At an estimated cost of treatment of $170,000 per year, which the Company believes to be reasonable for an ultra-orphan drug such
as ATR-12, the Company estimates peak U.S. sales to be $100 million . With the global population estimated to be over 24 times
the US population, the $250 million projection is considered by the Company to be conservative. Please see page 56 of the
prospectus.

Summary
Financial Data, page 10

7. Please
                                            revise to disclose the historical and pro forma net loss per share information for all periods
                                            presented.

Response:
The Company has provided the requested disclosure related to historical periods; however, in order to provide the pro forma net loss
per share at this time, the Company would need the estimated offering price to compute the incremental common shares resulting from the
conversion of the convertible notes and preferred shares.

Use
of Proceeds, page 39

8. Please
                                            revise the disclosure in the first two bullet points to specify how much of the funding will
                                            be allocated toward each product candidate or program. Also disclose how far the proceeds
                                            will take you into the development process.

Response:
The Company has provided the requested disclosure on page 39.

Capitalization,
page 41

 9. Please
                                            revise your total capitalization balance to include the convertible notes payable.

Response:
The Company has revised the capitalization balance on page 41 as requested.

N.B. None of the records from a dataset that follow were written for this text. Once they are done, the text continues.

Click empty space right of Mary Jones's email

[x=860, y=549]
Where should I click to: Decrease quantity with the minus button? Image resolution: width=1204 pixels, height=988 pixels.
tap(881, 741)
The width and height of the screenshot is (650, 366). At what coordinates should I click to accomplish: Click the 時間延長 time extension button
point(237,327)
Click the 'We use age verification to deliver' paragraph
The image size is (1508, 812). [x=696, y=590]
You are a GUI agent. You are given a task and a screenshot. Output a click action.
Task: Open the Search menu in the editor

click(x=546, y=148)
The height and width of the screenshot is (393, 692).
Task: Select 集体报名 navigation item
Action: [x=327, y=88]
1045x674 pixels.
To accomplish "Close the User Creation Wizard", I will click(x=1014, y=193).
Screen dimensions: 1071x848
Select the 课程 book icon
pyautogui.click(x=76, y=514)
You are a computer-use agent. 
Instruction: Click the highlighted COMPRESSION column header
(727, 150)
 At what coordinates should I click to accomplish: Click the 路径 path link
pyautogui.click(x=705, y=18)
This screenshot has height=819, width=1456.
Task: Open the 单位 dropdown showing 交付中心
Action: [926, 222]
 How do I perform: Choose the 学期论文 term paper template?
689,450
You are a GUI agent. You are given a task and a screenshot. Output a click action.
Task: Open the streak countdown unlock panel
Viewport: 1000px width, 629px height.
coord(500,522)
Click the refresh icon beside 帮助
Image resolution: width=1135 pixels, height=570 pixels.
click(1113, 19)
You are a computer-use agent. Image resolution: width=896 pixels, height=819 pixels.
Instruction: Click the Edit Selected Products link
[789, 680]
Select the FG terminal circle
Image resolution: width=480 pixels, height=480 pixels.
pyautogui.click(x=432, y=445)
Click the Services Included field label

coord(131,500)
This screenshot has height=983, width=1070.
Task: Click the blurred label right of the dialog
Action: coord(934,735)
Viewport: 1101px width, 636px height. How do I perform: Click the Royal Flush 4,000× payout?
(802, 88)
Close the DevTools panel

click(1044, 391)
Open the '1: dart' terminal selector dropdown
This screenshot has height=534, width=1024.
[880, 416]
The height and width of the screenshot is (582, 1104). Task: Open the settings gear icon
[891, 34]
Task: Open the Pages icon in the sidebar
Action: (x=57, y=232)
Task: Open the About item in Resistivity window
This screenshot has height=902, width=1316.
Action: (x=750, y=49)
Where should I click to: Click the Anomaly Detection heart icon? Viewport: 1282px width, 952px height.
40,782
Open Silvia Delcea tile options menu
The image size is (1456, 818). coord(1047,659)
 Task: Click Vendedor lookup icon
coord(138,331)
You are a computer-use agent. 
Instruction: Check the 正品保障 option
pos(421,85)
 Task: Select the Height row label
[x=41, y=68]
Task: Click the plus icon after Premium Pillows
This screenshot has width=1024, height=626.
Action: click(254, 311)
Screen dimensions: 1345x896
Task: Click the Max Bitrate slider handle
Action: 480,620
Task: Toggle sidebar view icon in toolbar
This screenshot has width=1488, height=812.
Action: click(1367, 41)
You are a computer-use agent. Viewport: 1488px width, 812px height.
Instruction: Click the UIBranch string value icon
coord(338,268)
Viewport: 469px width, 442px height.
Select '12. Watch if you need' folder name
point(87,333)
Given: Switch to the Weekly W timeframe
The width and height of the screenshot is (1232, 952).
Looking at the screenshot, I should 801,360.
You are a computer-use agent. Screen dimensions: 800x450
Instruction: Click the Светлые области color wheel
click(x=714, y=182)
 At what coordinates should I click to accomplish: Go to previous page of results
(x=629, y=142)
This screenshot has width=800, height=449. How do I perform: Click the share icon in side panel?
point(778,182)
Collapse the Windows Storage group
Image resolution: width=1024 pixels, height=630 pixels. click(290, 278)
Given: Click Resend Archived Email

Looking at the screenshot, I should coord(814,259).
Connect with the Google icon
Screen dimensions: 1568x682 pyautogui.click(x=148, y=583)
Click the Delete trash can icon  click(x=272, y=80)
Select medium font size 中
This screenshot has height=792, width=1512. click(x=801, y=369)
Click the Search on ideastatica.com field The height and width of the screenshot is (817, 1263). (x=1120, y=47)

    GREENBERG TRAURIG, LLP ■ ATTORNEYS AT LAW ■ WWW.GTLAW.COM

Securities
and Exchange Commission

Division
of Corporation Finance

February
20, 2023

Page
4

Dilution,
page 42

10. Please
                                            revise to start your dilution disclosures with historical net tangible book value and per
                                            share information.

Response:
The Company respectfully submits that the addition of the historical net tangible book value per share may cause confusion and, in any
event, would be irrelevant to investors. At the close of this offering, approximately $5.4 million of debt represented by convertible
notes will convert to common stock along with all of the outstanding shares of convertible preferred stock. These conversions alone (and
without giving effect to this offering) will cause the Company’s net tangible book deficit at December 31, 2022 to
increase from approximately a negative $2.57 million to approximately a positive $4.0 million, and the number of outstanding
common shares will increase from 147,041 to approximately 2 million (both share figures pre-split). As of December 31, 2022, the
historical net tangible book deficit per share (pre-split) is approximately ($17.45), however the pro forma historical
net tangible book value per share (pre-split) as of December 31, 2022 and after taking into account the conversion of the convertible
promissory notes and convertible preferred stock, would be approximately $2.02 per share. These tangible book value per
share numbers will be proportionately reduced by way of the forward split the Company intends to effect prior to this offering, however
the range of variance between the two numbers will remain, and the historical net tangible book value per share amount (post-split) will
be far less dilutive than the pro forma historical net tangible book value per share (post-split).

In
conclusion, we believe that the historical net tangible book value per share adds a layer of complexity to the dilution discussion that
is unnecessary and not helpful in that it presents a distorted view of the Company’s net tangible book value at the time of the
offering. We are aware of several definitive IPO prospectuses that were subject to similar facts and presented the dilution discussion
in the manner provided by the Company.

Management’s
Discussion and Analysis of Financial Condition and Results of Operations

Research
and Development, page 46

11. Considering
                                            research and development to be your main operation, please address the following related
                                            comments:

 ● Please
                                            revise to disclose the nature of the components of your research and development expenses.
                                            In that regard, we note that you report grants earned as a negative research and development
                                            expense as disclosed on page F-9, and that you may also expense legal and filing expenses
                                            incurred related to the rejected patent as disclosed on page F-7.

Response:
The Company has provided the requested disclosure in the first paragraph on page 46. As discussed below, the Company does
not record legal expenses as part of research and development.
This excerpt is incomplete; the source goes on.